SOURCE DOCUMENT Block Start

This past Tuesday, I posted a picture of my big-ass storyboard as part of a tour of my office space. A few of my wonderful commenters expressed interest in knowing more about how exactly my storyboard is set up. So this post will be devoted to answering this question. Below you'll find close-up pictures and descriptions of my process. It's probably the craziest process out there (and, judging by my slower than molasses rate of production, perhaps not the smartest) but I like it and I hope that maybe you find it interesting. At the very least, it could be a tutorial in what not to do. At any rate, I'd like to warn anyone who maybe hopes to one day read my novel to not look too closely at these pictures because they will contain spoilers.
The story also takes place in four separate countries. None of these settings are equipped with wi-fi or telephones or a pair of cans connected by a string. None of them have any sort of mail delivery service that doesn't require the use of a horse or ship or some combination of the two. All of this time needs to be accounted for. All of these places need to have names, and I need to remember that when, in chapter one, the capital city of Eluned is located in the northeast quadrant, it had better be in the same place come chapter twenty.

SOURCE DOCUMENT Block End

THINGS TO DO:
A: In the storyboard post, why does the writer say "All of this time needs to be accounted for"? Answer in one to three sentences.
B: According to the storyboard post, in which part of the map is the capital city of Eluned located in chapter one?

DATA RECORDS Block Start

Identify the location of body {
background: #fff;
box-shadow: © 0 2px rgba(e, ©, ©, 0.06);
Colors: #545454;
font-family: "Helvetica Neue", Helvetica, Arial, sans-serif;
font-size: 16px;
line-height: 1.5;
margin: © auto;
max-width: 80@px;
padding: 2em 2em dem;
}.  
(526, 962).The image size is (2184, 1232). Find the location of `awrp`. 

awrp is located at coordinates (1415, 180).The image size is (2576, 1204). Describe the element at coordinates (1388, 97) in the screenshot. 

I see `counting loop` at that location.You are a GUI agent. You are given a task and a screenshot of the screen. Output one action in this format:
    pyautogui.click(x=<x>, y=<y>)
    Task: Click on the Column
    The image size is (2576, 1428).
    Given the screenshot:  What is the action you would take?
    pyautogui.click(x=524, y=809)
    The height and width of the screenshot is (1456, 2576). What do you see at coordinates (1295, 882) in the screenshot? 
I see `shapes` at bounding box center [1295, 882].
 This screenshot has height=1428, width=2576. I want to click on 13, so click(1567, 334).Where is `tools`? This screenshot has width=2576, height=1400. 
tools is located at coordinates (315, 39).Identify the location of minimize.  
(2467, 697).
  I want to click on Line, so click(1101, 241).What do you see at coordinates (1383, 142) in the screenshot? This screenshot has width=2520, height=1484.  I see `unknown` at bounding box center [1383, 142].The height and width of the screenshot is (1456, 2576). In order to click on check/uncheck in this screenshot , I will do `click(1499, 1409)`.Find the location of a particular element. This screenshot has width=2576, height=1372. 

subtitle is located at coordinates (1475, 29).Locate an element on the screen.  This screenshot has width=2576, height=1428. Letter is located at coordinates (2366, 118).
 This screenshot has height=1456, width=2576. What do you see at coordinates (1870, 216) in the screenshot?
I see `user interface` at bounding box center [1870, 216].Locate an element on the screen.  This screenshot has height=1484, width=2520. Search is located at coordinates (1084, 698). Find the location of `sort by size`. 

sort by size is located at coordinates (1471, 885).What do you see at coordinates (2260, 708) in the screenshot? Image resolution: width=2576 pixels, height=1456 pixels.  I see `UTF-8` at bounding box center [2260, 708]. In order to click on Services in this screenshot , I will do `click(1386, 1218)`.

DATA RECORDS Block End

YOUR WRITTEN ANSWERS:
A: The story takes place in four separate countries, and none of them has wi-fi, telephones, or a pair of cans connected by a string. Their only mail delivery requires a horse, a ship, or both. That time therefore has to be tracked.

B: The northeast quadrant.